His discovery of Ω = ∑'p halts' 2^(-|p|) as an incalculable, incompressible, unpredictable real number is interesting too.

source: http://fr.wikipedia.org/wiki/Image:Omega_among_reals_french.jpg

* http://www.umcs.maine.edu/~chaitin/
Klaw 2
Dude, very nice picture. But my French isn't that good could you translate the words??
newolder
 Klaw 2 wrote: Dude, very nice picture.

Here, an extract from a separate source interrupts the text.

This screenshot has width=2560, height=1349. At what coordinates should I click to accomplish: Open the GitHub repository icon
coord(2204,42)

But my French isn't that good could you translate the words??

Probably.

Parlez-tu pas,
"La Belles Franglaise"?
Je pensed,
qu'il compulsoire,
these days.
shakib
Well there are several ways to define it.
One is a practical way as to get an undeterminate scale for your model,
although this might not be the TRUE infinity, it is still a number too large to count.
This is the definition that I think is relevant for physical purposes.

but on a philosophical or mathematical angle...
The interesting thing is that Lebell said that infinity could represent N1 and another as N2
adding each infinity together N1 + N2 = infinity

But then you could go beyond this to N1 + N2 + N3.....etc.
or N1 * N2 * N3....and so on
or even better
N1 ^ N2 ^ N3...on to infinity.

Interestingly even the concept of infinity has scales.

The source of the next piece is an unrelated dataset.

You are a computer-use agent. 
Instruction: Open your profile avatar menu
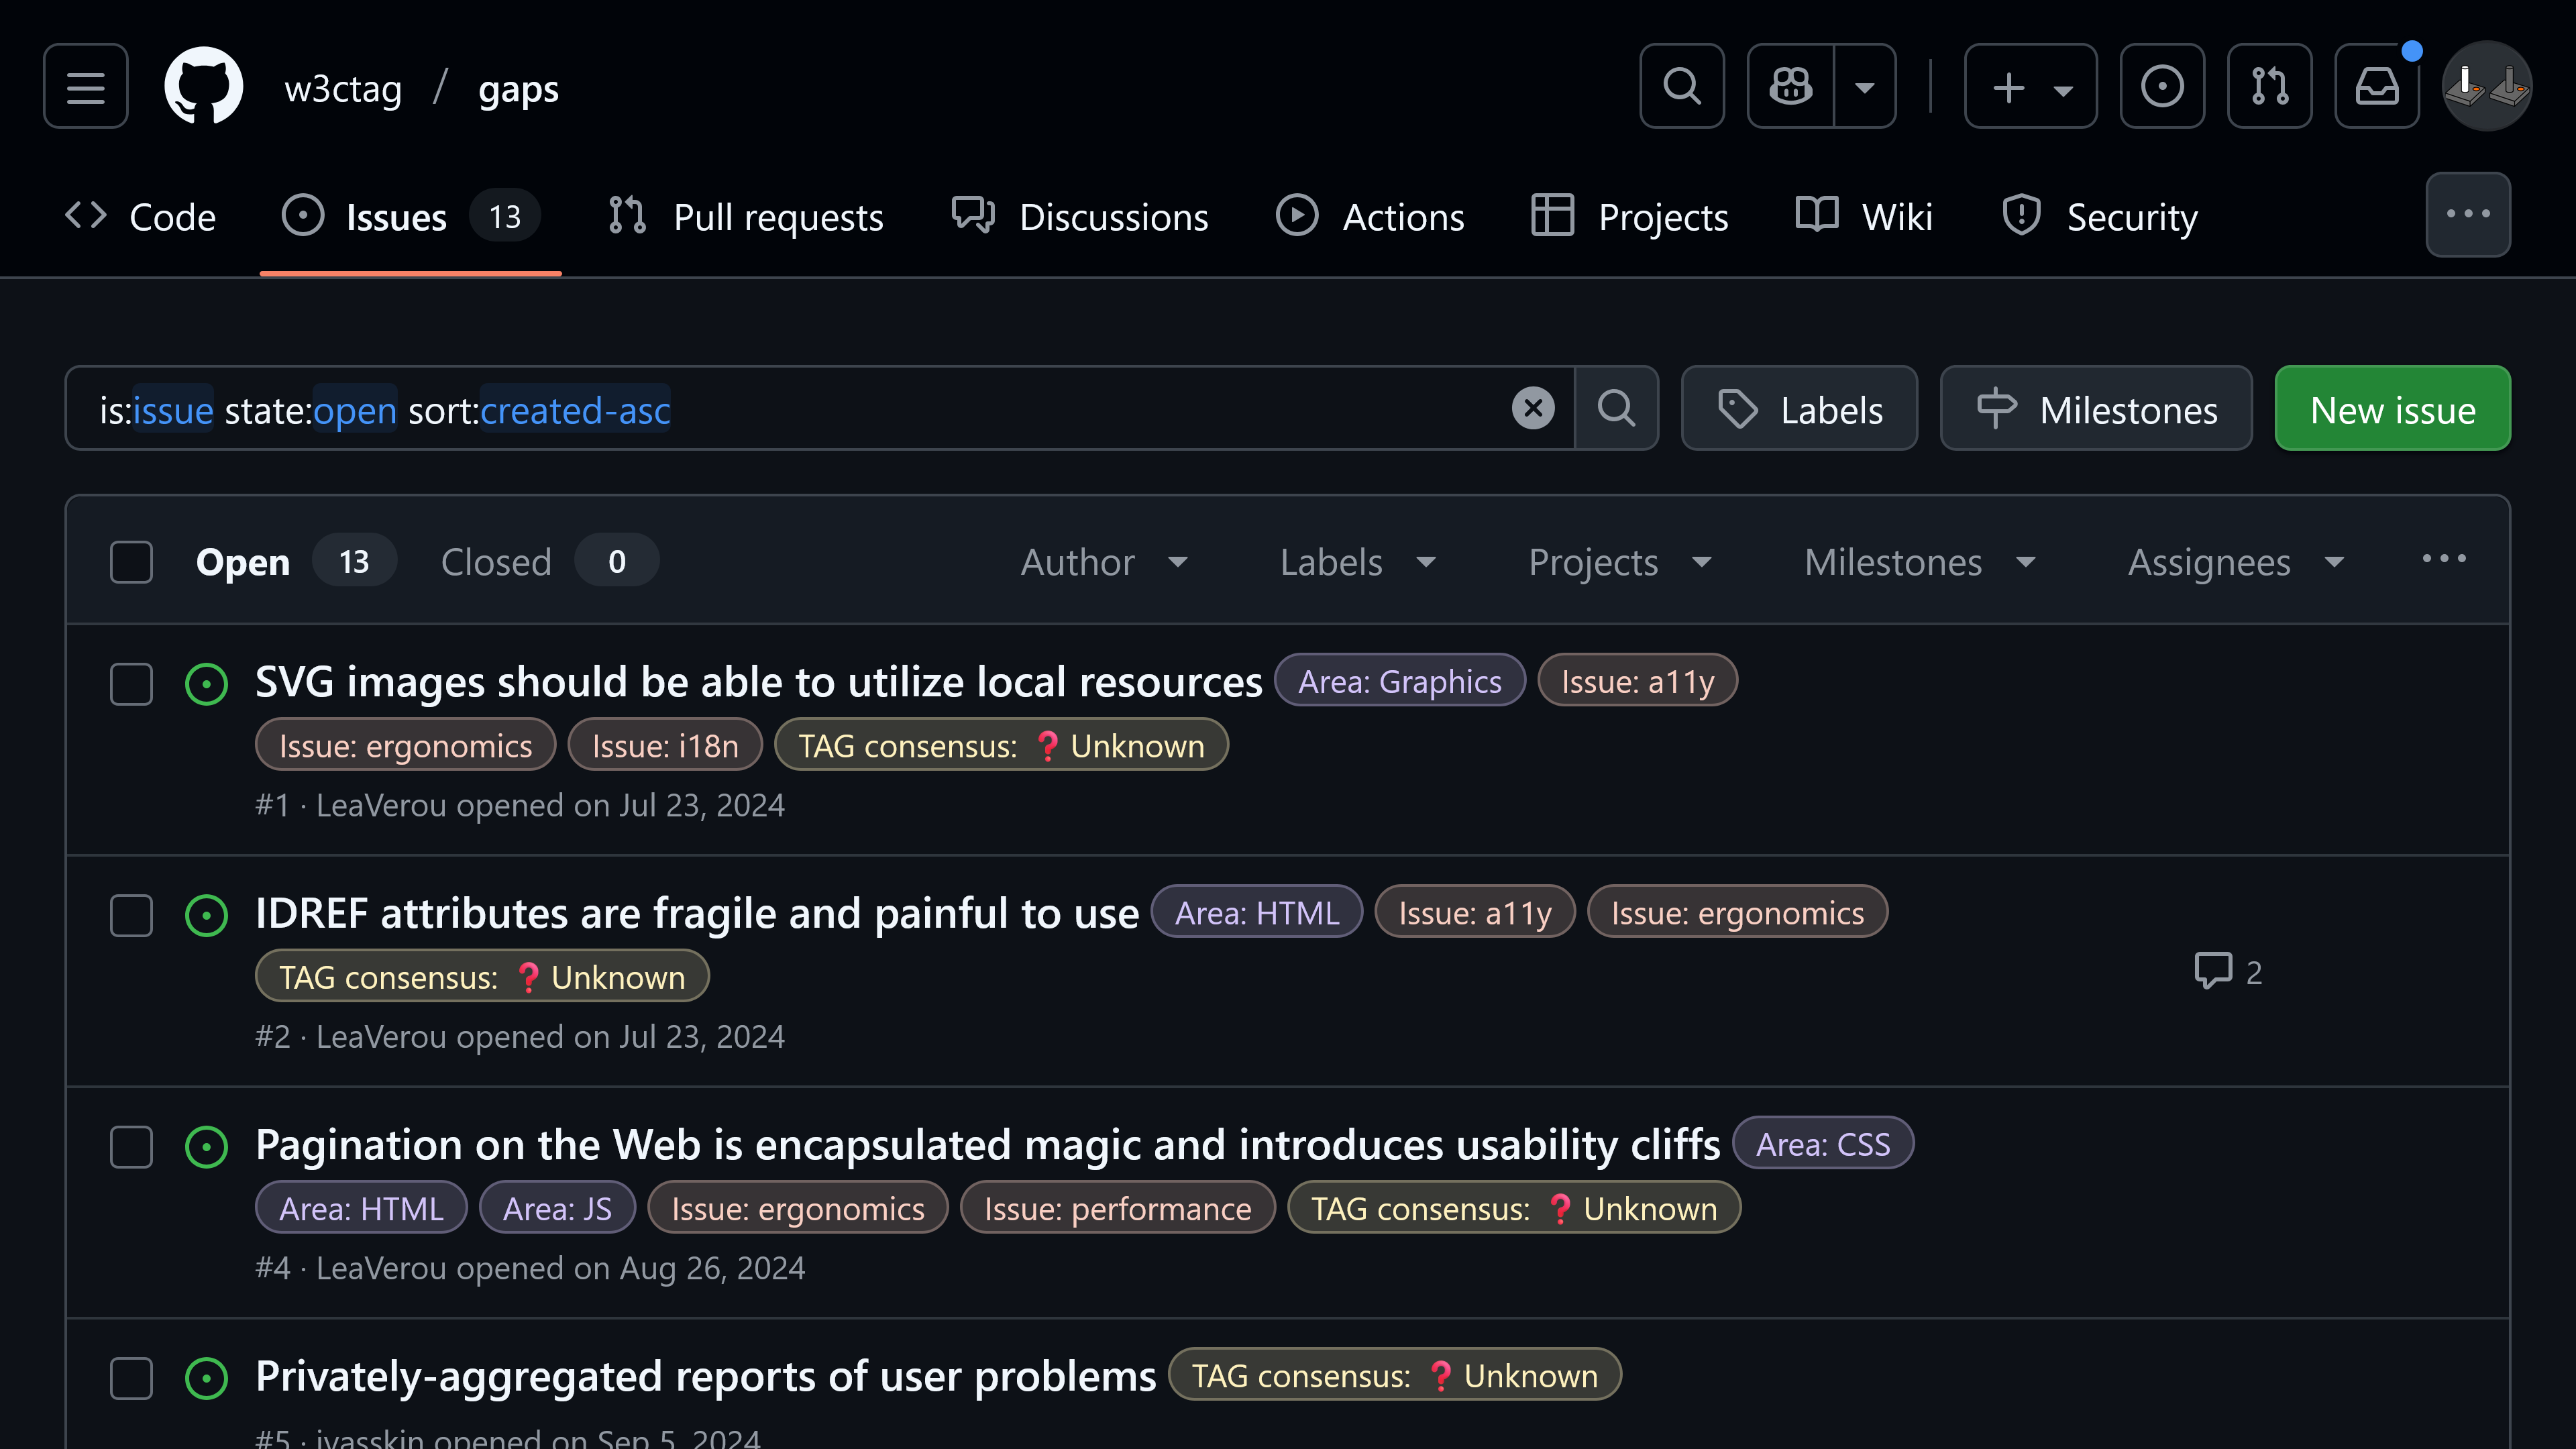[x=2487, y=86]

A good book to read on this is "Infinity & the Mind" by Rudy Rucke
indianinworld
1. What is the count of stars in the Sky ?
2. What is the total capacity of water in earth - Provide the figure in Litres.
3. How many have you opened and closed your eyes right from your birth ? Or atleast for the past one week ?
4. How much time your mom would have called your name till now, right from your birth ?
5. What is the total time in seconds that you have wasted in your life ?
6. How many females have you seen in your life time ?
7. How many times have you taken bath ? [may be you can answer this]
8. What is the total number of times you would have said a "hi" - "hai" or "hey" to your friends in your life time ?
9. What is total sleeping time till today - provide the figure in hours.
10. How many hair do you have now (atleast get me an figure on your head) ?

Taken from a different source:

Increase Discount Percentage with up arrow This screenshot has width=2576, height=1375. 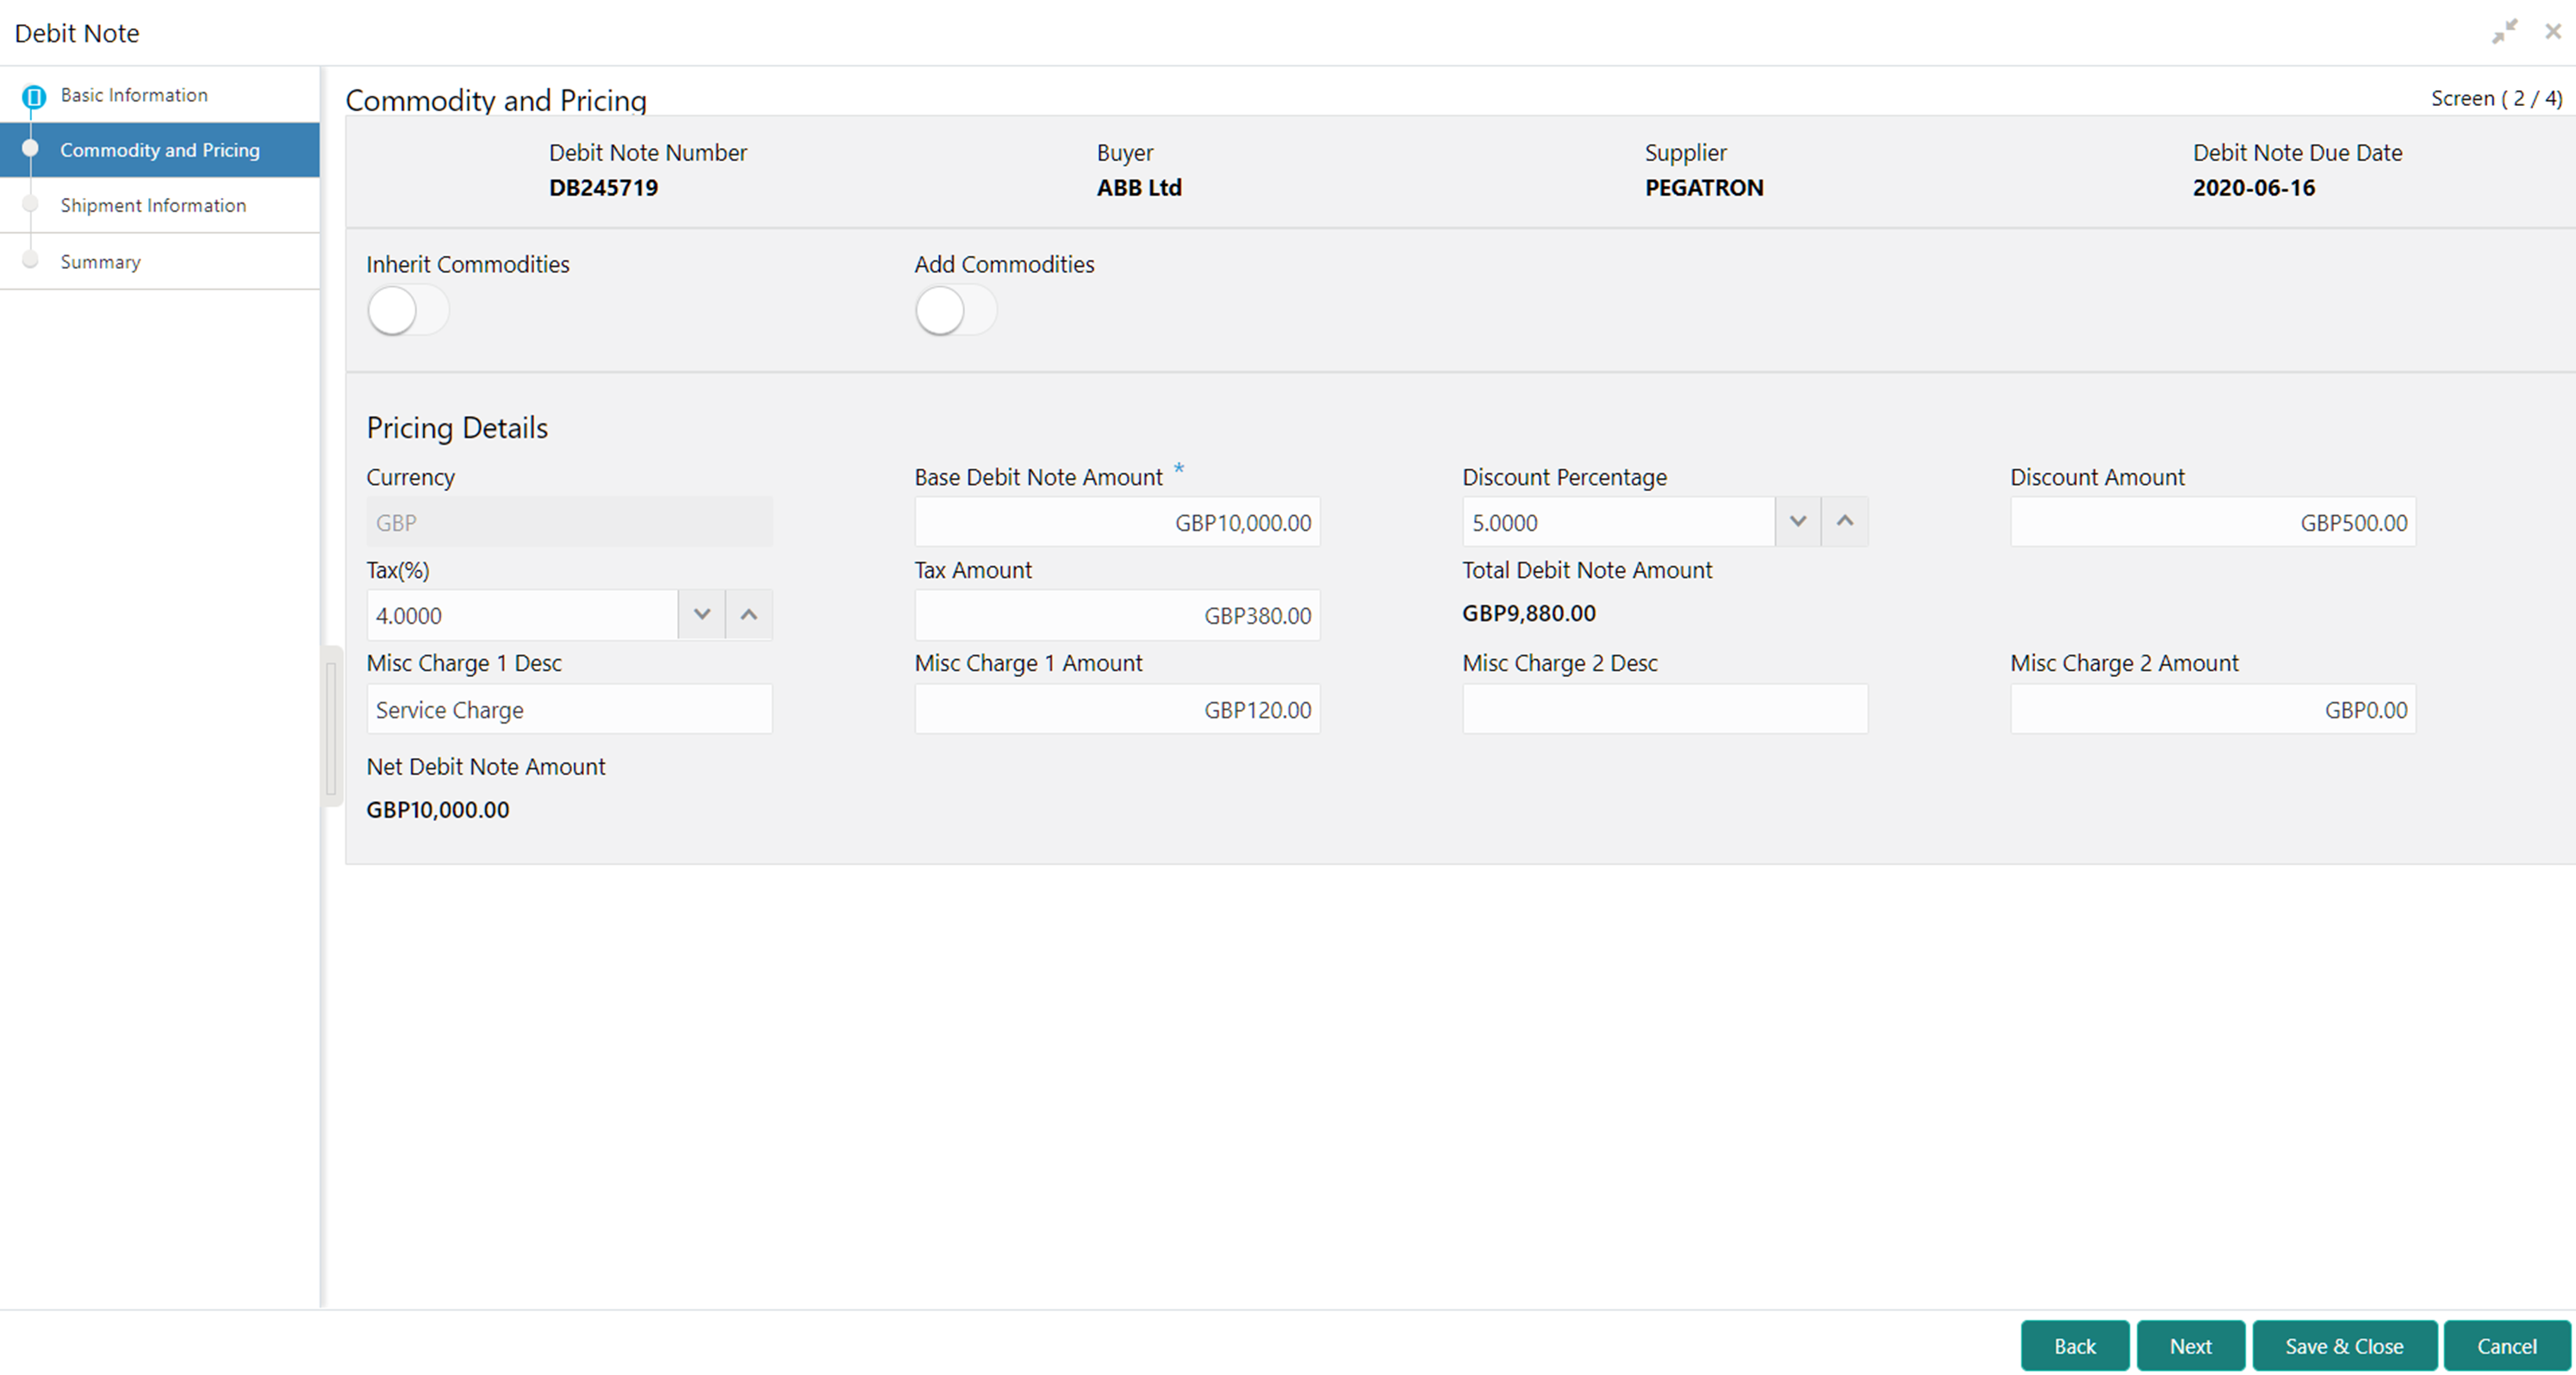(1844, 521)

If you got a figure for any of these, then INFINITY does not exist man.... You are the perfect !!!!

Keep Smiling - Keep Living
indianinworld
 shakib wrote: but on a philosophical or mathematical angle... The interesting thing is that Lebell said that infinity could represent N1 and another as N2 adding each infinity together N1 + N2 = infinity But then you could go beyond this to N1 + N2 + N3.....etc. or N1 * N2 * N3....and so on or even better N1 ^ N2 ^ N3...on to infinity. Interestingly even the concept of infinity has scales. A good book to read on this is "Infinity & the Mind" by Rudy Rucke

Next Einstein !!!!
Indi

i can be the perfect. ^_^

1. ~1500 visible on a clear night (7 x 10^22 in total)
2. ~1.20 x 10^21 L
3. i didn't count, but i could. a safe estimate would be between 60480~302400 times for the past week. It's not a big deal to multiply that by the number of weeks in my life. Hell, even for a 100 year old, that's only 5200 weeks, so between 0.31 x 10^9 ~ 1.57 x 10^9 for their life.
4. i was raised by wolves.
5. Including this one?
6. Oddly enough, far fewer than i would have liked, yet far more than i can stand. Women, eh?
7. ∝ the answer to 6.
8. Never. i always say "whaaaassssuuuuup?"
9. Not hard to give a ballpark figure for. But, let's be logical. Even if you lived to be a thousand, that's only around nine million hours. If you slept for all of that... it's still not that big a number.
10. Lots! Oh... on my head....

You know, just because it takes a lot of effort to count to a value, or getting the data for that value is difficult (because who counts eye blinks), that doesn't imply infinity. All of the eye blinks over the entire life of every person alive on the world today is probably just going to be on the order of 10^15. That's a lot. It ain't infinity.